First get wood chips- hickory and mesquite work well. Soak a large bowl full of them in water for an hour or more. I like to marinate my filets in Newman's Homestyle Italian Dressing with a little fish seasoning or salt added while the chips are soaking. Thicker filets are best as they tend not to dry out. A whole fish can be smoked but the smoke flavor will not get into the fish as much as with filets.

When the chips are good and soaked, heat up one side of the gas grill, or place charcoal on one side in a pile. For gas grills, you can make aluminum foil pouches for your chips- 1 to 2 cups of chips per pouch, with small holes poked in the pouch, or use a smoker box. With charcoal the chips can be placed directly on the coals. Once the side is heated, put pouches or chips on the hot side. Keep the oppisite side of the grill off.
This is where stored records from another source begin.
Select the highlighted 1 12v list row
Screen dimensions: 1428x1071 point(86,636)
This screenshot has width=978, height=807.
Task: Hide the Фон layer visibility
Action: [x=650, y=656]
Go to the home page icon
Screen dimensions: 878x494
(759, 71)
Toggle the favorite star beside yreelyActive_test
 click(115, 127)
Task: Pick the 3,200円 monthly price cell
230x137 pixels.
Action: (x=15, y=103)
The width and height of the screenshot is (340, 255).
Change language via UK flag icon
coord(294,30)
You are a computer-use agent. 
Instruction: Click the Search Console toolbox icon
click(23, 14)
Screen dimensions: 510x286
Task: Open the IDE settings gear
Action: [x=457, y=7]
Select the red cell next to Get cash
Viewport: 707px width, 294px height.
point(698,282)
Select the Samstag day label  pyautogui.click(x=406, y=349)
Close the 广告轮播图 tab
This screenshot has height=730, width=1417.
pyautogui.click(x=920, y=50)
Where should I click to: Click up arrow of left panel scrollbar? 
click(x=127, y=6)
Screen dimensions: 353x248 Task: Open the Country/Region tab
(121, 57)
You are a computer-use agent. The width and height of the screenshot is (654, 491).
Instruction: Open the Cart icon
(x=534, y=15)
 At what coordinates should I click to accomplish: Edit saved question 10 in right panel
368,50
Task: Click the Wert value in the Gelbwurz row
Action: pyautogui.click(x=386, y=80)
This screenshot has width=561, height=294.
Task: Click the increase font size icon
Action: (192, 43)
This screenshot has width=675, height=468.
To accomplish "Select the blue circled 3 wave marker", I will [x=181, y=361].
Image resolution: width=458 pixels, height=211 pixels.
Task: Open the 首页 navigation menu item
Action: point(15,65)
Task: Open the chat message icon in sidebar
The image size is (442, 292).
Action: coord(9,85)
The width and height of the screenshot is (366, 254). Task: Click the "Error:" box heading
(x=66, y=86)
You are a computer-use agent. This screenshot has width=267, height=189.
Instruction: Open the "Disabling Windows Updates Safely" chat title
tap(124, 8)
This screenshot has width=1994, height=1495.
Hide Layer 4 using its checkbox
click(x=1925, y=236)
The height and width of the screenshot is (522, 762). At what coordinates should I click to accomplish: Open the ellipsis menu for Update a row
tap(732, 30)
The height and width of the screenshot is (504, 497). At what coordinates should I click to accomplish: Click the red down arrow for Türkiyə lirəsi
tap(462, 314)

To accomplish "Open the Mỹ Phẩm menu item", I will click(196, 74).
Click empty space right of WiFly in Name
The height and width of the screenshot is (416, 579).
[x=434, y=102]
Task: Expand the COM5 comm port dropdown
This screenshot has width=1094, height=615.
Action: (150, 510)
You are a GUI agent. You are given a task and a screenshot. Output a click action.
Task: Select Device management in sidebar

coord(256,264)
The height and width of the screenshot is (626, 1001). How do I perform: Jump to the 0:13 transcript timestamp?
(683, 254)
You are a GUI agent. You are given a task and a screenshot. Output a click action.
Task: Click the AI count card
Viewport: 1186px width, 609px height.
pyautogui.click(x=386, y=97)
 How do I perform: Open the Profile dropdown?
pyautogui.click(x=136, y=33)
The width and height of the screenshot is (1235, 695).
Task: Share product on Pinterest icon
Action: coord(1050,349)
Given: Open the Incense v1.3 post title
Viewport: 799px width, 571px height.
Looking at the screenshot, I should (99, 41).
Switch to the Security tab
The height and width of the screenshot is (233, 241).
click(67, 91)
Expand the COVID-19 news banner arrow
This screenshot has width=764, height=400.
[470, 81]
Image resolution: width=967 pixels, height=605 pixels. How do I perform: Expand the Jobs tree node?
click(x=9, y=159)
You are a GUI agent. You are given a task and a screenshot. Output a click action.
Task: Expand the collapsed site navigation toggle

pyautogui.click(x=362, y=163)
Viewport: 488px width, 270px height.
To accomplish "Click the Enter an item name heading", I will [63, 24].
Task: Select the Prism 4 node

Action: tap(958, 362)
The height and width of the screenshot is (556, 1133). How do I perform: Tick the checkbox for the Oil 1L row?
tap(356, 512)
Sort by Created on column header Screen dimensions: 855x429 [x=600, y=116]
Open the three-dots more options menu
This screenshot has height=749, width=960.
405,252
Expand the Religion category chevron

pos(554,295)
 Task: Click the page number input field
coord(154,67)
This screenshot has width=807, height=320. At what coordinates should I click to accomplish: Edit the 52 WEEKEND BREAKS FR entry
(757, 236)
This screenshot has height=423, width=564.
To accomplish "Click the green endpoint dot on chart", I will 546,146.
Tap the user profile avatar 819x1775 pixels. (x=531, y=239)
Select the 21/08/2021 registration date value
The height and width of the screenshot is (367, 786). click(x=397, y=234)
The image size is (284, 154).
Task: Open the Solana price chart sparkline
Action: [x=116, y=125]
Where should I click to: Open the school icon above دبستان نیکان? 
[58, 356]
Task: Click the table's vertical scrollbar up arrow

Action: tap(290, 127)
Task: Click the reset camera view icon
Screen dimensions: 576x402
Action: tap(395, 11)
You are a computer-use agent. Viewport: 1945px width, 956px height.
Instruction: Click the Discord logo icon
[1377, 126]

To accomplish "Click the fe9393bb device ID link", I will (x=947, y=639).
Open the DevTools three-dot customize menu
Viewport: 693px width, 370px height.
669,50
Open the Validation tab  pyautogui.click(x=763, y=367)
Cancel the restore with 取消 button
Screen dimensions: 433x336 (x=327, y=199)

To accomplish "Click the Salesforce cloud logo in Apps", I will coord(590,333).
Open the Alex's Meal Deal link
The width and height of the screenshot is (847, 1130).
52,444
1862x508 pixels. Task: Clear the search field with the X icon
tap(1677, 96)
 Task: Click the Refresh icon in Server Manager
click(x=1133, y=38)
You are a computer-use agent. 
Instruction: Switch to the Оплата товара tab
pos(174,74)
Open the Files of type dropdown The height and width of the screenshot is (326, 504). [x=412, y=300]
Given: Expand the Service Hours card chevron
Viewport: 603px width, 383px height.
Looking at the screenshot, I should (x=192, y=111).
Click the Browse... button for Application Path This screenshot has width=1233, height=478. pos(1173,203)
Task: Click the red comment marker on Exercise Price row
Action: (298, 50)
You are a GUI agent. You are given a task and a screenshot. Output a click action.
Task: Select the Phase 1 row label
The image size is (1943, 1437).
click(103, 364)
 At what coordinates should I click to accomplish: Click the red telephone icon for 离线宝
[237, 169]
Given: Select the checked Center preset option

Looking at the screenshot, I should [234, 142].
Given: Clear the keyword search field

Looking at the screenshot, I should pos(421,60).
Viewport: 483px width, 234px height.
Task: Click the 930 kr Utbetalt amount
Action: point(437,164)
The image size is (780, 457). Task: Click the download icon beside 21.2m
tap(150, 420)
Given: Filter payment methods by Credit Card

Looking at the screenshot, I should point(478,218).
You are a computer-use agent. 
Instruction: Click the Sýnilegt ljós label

Once you have rolling smoke, turn the heat down and keep it as low as possible to maintain steady smoke. Place fish on the cool side of the grill. Let the fish smoke for at least an hour, preferably longer. This is the time to have a few frosty beverages and watch the grill closely- you will need to add chips regularly to keep the smoke going and adjust the heat on the grill accordingly.

If the heat is too high your fish will be tough and dry. The fish will be cooked long before the smoking is done- you just want to keep the heat low to allow the smoke to continue flavoring the fish. The filets will have nice golden brown glaze when they are nicely smoked. I usually let them go for 1-1/2 to 2 hours, depending on the thickness of the filets. Enjoy! And if anyone has any variations on this method I'd be curious to hear them.


----------



## Anthony

I know that a certain Moderator has a smoked bluefish recipe that supposed to be one of the best. Maybe one day I'll be able to try it. Wilbur had some smoked blue at the Kitty Hawk get together that was some of the best fish that I've ever had.


----------